3 questions à Amber Alayyan, coordinatrice médicale de retour de Syrie

© MSF août 2017

Lorsqu'on pense à la guerre, on ne pense pas forcément au sort des enfants qui ne sont pas vaccinés ou des patients atteints de maladies chroniques. Pourtant, en Syrie, beaucoup de vies sont menacées par l'effondrement du système médical et nombreux sont ceux qui souffrent des conséquences indirectes du conflit.
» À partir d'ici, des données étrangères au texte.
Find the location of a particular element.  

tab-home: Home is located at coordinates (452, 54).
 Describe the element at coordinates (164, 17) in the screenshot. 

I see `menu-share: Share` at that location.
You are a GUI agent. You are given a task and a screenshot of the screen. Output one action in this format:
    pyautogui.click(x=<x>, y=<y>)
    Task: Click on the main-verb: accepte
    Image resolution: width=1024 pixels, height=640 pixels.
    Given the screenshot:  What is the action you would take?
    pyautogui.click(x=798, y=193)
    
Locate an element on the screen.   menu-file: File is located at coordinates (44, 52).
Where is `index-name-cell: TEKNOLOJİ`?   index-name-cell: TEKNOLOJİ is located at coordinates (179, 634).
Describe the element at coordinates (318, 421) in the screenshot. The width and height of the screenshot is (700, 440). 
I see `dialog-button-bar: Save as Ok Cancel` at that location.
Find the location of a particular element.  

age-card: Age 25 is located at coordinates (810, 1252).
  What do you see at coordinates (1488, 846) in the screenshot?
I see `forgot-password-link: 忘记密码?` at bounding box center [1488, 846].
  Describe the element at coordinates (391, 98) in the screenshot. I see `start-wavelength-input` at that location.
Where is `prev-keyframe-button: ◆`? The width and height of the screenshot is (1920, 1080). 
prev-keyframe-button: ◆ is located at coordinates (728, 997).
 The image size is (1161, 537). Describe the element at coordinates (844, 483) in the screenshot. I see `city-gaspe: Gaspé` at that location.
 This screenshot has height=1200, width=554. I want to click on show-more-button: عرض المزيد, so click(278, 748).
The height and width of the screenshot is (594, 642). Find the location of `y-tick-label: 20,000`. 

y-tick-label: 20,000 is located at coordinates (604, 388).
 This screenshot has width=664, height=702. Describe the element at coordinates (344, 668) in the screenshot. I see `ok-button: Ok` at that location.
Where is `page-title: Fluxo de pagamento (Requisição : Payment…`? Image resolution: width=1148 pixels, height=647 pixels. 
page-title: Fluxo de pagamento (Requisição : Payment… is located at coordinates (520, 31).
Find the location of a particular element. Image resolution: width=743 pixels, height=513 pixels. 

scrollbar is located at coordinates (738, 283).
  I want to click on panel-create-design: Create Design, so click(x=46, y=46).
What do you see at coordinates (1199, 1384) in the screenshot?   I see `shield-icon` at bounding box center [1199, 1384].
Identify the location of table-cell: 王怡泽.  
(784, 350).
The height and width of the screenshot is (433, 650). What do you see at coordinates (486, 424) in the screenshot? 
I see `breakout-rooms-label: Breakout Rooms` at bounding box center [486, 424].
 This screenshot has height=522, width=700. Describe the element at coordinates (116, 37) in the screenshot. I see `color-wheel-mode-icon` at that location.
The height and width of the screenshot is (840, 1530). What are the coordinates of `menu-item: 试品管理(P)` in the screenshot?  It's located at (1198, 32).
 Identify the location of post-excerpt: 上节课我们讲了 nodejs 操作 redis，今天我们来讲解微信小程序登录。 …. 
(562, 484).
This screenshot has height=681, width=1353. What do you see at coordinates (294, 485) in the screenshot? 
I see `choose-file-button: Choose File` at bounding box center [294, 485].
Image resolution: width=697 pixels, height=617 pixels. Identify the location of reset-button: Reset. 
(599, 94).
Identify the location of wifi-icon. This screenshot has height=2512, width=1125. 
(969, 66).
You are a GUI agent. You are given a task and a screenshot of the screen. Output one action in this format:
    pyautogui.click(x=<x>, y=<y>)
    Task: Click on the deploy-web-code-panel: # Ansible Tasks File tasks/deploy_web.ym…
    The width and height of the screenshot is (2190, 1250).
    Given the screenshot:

Amber Alayyan, pédiatre, était coordinatrice médicale avec MSF pendant 18 mois dans le nord de la Syrie.

Dans cette partie du pays, nos équipes dispensent des soins chirurgicaux aux patients souffrant pour la plupart de brûlures domestiques, causées par l'explosion de leur poêle alimenté par du carburant de mauvaise qualité.

Nos équipes gèrent aussi des cliniques mobiles pour les personnes déplacées à l'intérieur de la Syrie, dont l'un des principaux besoins est le traitement des maladies chroniques telles que le diabète ou l'hypertension artérielle. Ces maladies étaient responsables de 74% des décès dans le pays avant la guerre.

MSF soutient également des structures de santé existantes en fournissant des médicaments essentiels et du matériel. Enfin, nos équipes mènent des campagnes de vaccination auprès des enfants de moins de 5 ans pour éviter la propagation de maladies telles que la poliomyélite.